I apologize in advance, as I'm typing this, a bit groggy from pain medicine from having a tooth pulled today. I just have some thoughts in my head, that I need to get out while I'm feeling giddy. And no, it's not from the pain meds.
One of my fellow Parent Ambassadors from last year, took it upon herself to organize monthly conference calls between us to keep in touch. One of the commitments that comes with being an Ambassador with this program, is attending two conference calls a month. Now that our season is over, a lot of us found ourselves, wanting to keep in touch, continue advocating, and just stay a part of each other's lives, and active in what we've been doing for the last year. So my dear friend, made it happen for us and tonight, I dialed that conference number.
Tonight, even though I'm not completely myself, I wanted to call. I knew I wouldn't be able to talk much, because my mouth is really sore, but just listening was awesome. One of my friends just won the National Father of the Year Award, and found out about it tonight. So we all got to congratulate him, sort of in person. Personally, at least. Another told of things she never thought she'd do, that she recently did. Another, filled us in on how his experience at attending Have A Heart for Kids Day, changed someone else's life, because he brought him. It's just so amazing, to see the changes that have come in our lives in one short year. I feel like these people are not only my friends, but have become family. And getting off the phone with them, I had a huge smile on my face, and I feel all warm and fuzzy inside.

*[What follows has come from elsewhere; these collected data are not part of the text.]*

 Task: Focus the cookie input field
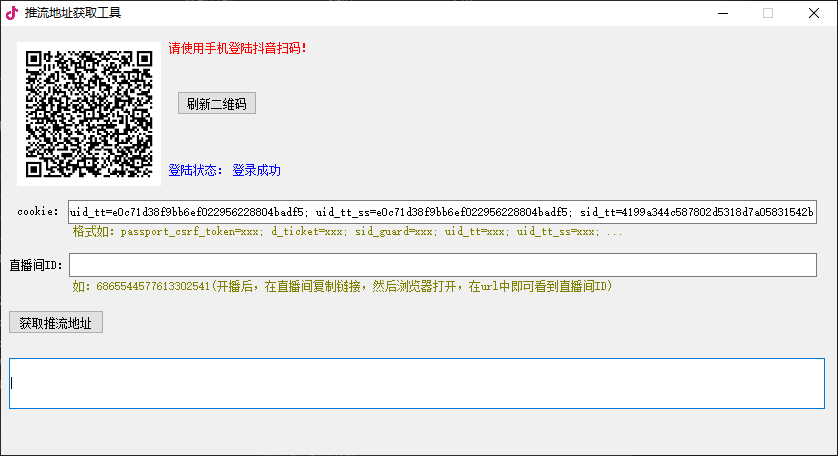[442, 212]
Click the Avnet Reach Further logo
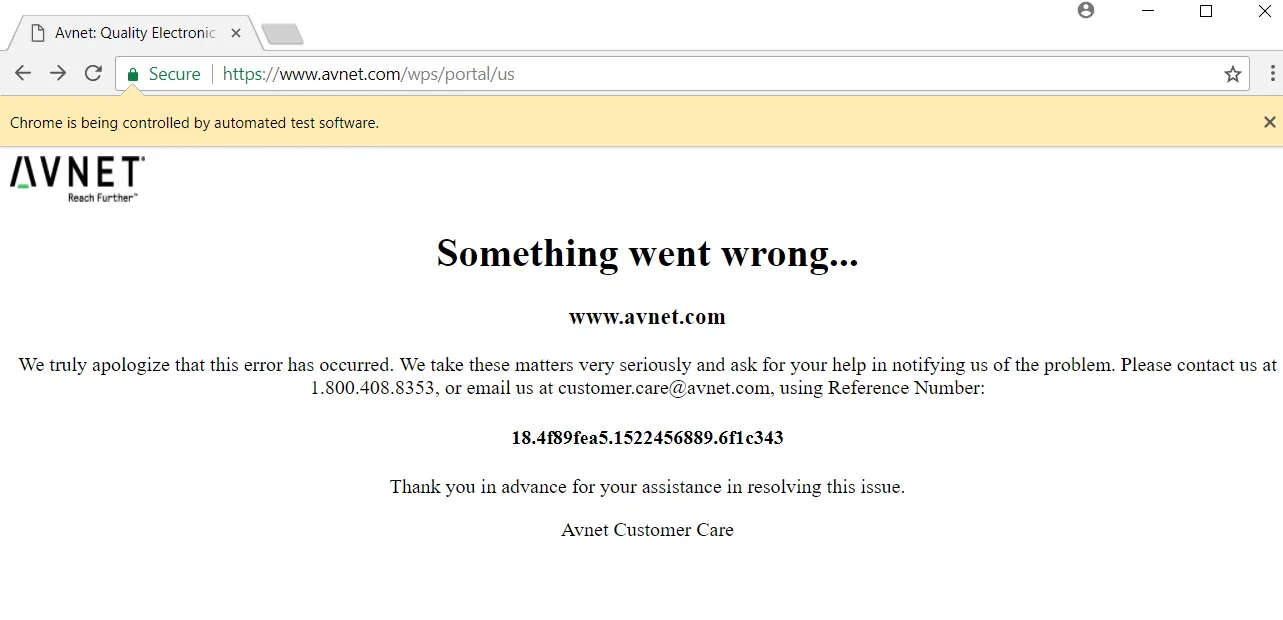The image size is (1283, 620). (x=78, y=179)
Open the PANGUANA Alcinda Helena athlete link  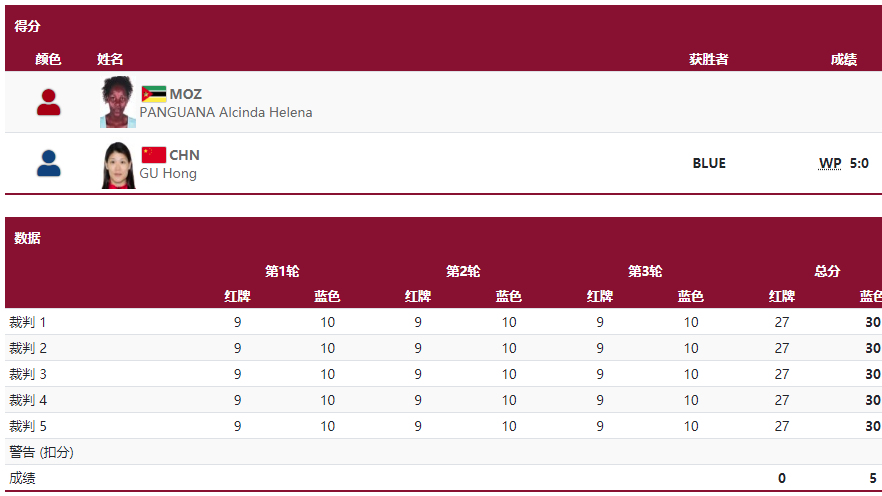[x=226, y=112]
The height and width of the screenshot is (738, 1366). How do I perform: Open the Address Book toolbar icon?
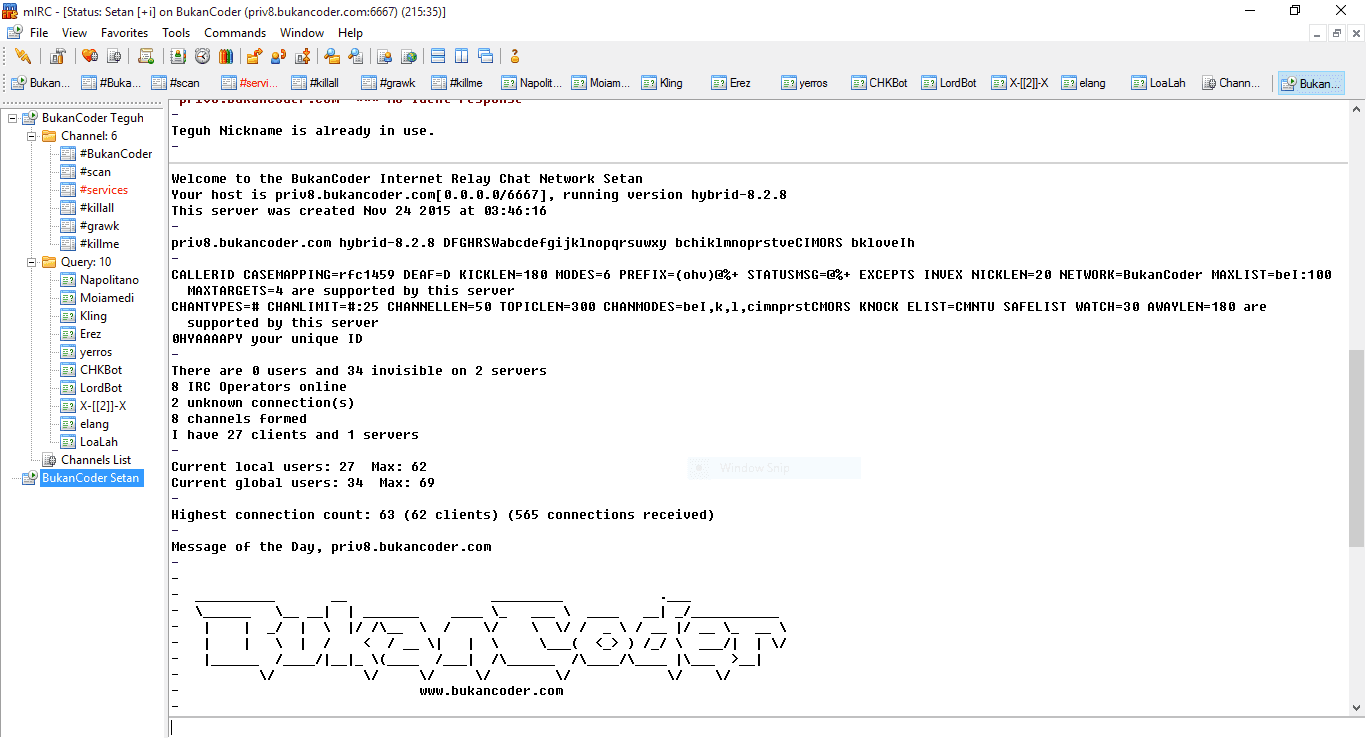pyautogui.click(x=178, y=56)
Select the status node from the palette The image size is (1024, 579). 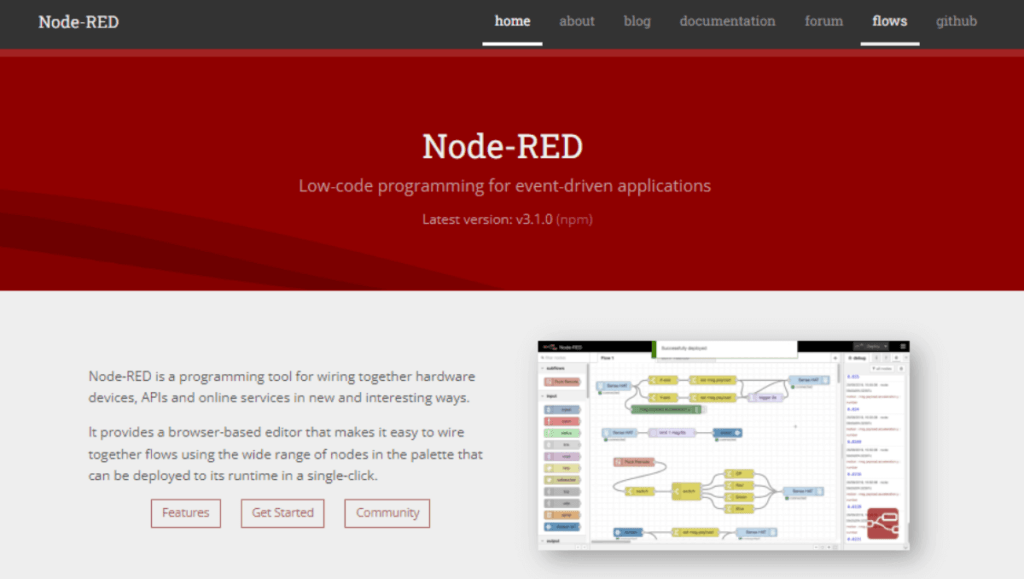[562, 433]
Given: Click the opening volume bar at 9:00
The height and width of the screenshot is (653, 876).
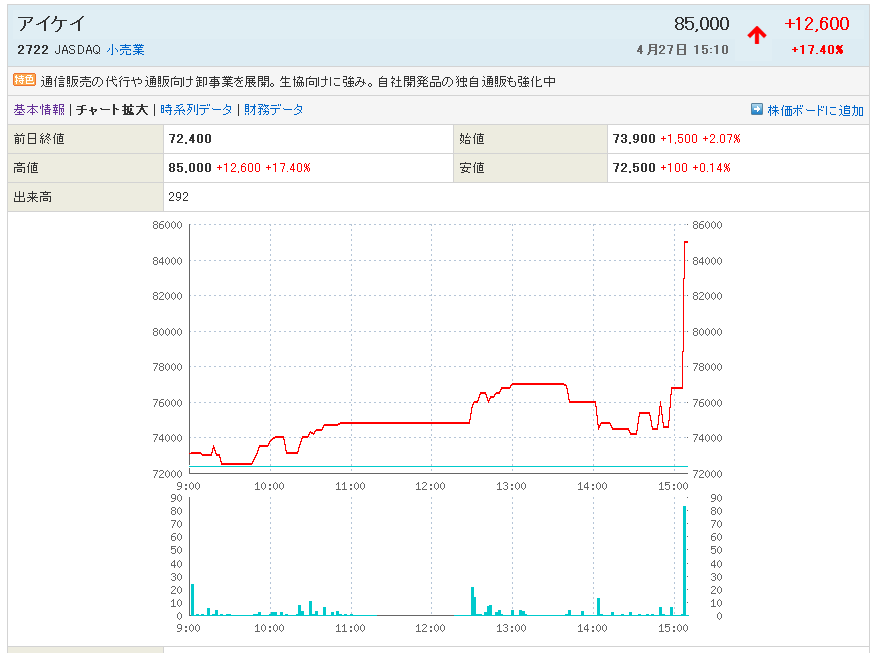Looking at the screenshot, I should pos(192,599).
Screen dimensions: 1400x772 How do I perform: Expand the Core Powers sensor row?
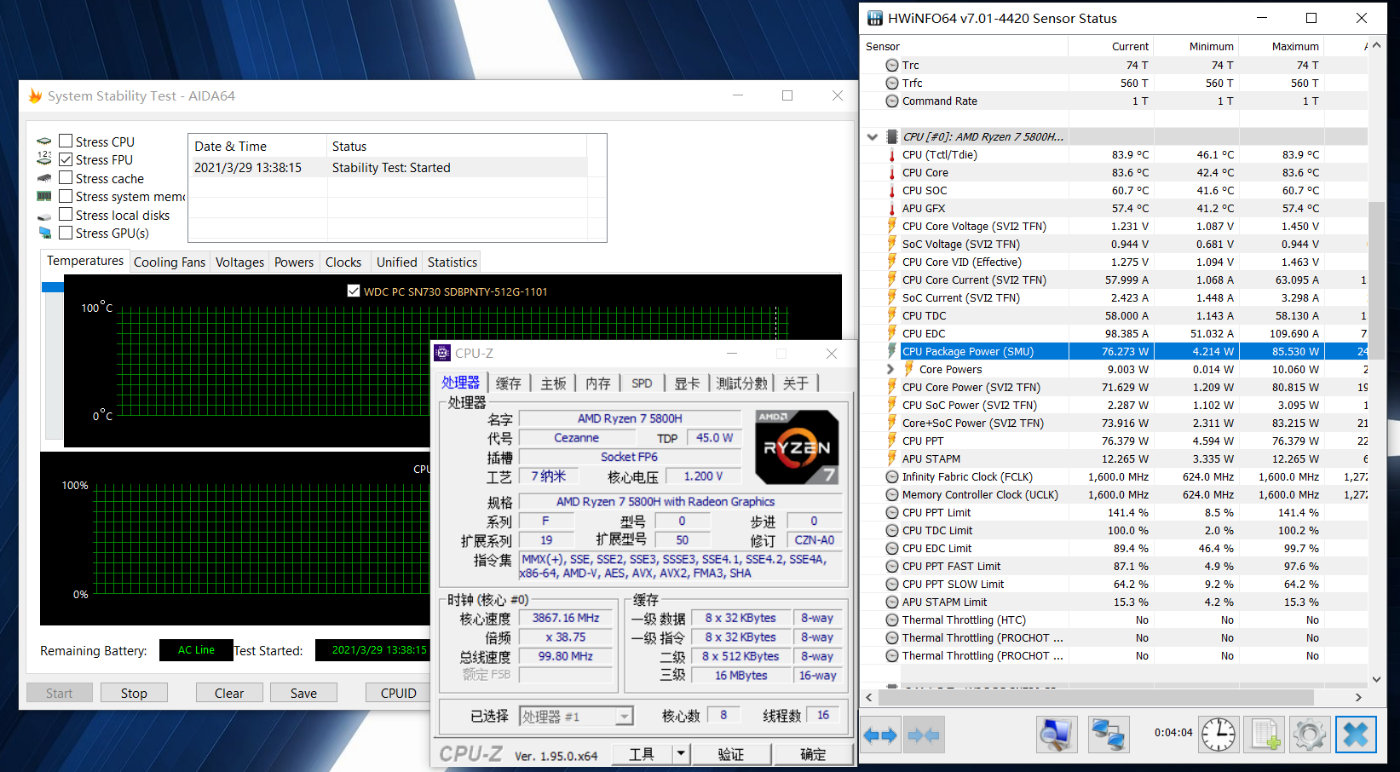[890, 369]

The Parent Ambassador program taught us about advocating, about real life issues that we could be a part of and change. About government, about grassroots organizing, about legislative advocacy, about communications, and also some leadership training. But what ISN'T in the description for this program, is the life long friendships that are built, the confidence in knowing that when I'm down, I can call any one of those fellow PA's, and they will listen and be there. The close knit family we've become, is just indescribable. I've said before, that I never knew that being in this program would change my life. But it has, in so many ways. Building these friendships like family is the best thing to come out of my year long experience. These people will stay a part of me for life!